Friday, April 01, 2011

The Bonfires


We used to have a number of pine trees in the fields around the house. They were planted originally by my father about forty years ago. He was a keen tree-planter, he said, because there weren’t any in this part of Spain. Trees, that is. Or planters, come to think of it.
He would drive up to the village fountain with several large plastic bottles that started out life holding industrial chemicals (for the swimming pool – the water came by truck). Fill them up then lug them out of the old Renault and over to the seedlings. In the end, there were about 500 trees, almost all pine, and quite a few of them festooned with a type of disagreeable caterpillar which regularly makes its presence in the pages of the ex-pat press.

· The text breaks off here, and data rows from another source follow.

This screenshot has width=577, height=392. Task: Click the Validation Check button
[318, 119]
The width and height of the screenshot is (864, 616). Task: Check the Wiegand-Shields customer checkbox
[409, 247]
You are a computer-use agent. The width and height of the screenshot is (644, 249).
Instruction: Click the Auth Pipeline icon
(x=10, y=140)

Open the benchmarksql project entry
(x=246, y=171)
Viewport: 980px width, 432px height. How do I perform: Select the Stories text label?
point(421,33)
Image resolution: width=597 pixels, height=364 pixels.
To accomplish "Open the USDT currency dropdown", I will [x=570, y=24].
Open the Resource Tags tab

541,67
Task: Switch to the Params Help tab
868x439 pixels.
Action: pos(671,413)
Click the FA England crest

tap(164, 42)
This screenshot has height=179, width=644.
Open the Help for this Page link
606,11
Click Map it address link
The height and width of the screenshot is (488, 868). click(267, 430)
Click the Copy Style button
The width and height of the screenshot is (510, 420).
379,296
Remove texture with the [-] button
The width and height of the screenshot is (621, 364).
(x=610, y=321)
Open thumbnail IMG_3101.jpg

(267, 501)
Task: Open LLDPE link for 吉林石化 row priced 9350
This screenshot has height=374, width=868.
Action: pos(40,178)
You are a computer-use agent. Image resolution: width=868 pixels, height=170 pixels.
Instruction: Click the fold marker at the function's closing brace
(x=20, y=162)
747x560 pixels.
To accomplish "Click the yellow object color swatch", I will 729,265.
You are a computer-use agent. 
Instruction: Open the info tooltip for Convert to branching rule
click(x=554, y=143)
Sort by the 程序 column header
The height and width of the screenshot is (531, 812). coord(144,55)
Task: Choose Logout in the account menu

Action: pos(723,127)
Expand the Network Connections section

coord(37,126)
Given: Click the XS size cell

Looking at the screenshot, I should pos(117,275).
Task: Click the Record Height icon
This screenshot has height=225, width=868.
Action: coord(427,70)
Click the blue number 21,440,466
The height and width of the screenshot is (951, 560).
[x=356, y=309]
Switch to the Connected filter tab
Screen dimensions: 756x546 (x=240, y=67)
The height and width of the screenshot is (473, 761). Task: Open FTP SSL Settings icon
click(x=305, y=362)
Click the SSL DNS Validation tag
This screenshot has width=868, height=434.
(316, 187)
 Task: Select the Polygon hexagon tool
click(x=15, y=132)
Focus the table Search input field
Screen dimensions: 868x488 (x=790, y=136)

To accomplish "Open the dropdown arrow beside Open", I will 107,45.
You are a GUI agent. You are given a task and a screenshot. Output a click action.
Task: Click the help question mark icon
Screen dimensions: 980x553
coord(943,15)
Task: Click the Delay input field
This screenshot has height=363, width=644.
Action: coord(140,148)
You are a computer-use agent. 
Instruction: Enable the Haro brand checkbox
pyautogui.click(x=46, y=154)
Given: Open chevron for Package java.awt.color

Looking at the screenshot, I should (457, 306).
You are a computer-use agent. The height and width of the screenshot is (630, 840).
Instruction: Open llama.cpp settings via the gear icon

More because of its rash-inducing hairs and its processionary characteristics that anything it might do to the unfortunate pine tree.
A brush fire in the high hills of next-door Turre a couple of summers ago was improperly put out and a second fire duly caught a week later and rushed down the hill, across the valley and into our municipality, burning, among other far more important things, our five hundred pine trees, along with their resident caterpillars as well.
So, two winters on, the trees are dead and dried up, ready for some attention. They fall like skittles in the wind, their roots rotted away. I have a hand saw and have been pruning away at the smaller trees as and when the house needed firewood, but now, with the trees falling in any direction, crushing whatever is underneath, some friends have come by with chainsaws: some wood for them, some for us.
For the past three days, I’ve been burning the remains of the forest – the small branches, fir cones and other detritus – in some large bonfires. Here, you should get your burning permission first, unless you intend to have a good brush-fire and burn down the neighbourhood (don’t get caught – an Englishman in Granada recently cooked half the province and got fined ten million euros).
In the old days, you went to get a licence from the local police, but now, a special fellow from the department of the environment shows up twice a week (although not on any set days, unfortunately) to give out exactly the same permit. Several of us were waiting for him last Monday. Our policeman phoned to ask where he was. He said he couldn’t get a car to come in that day.
So, I’m using an old permit. It’s not as if anyone is going to check.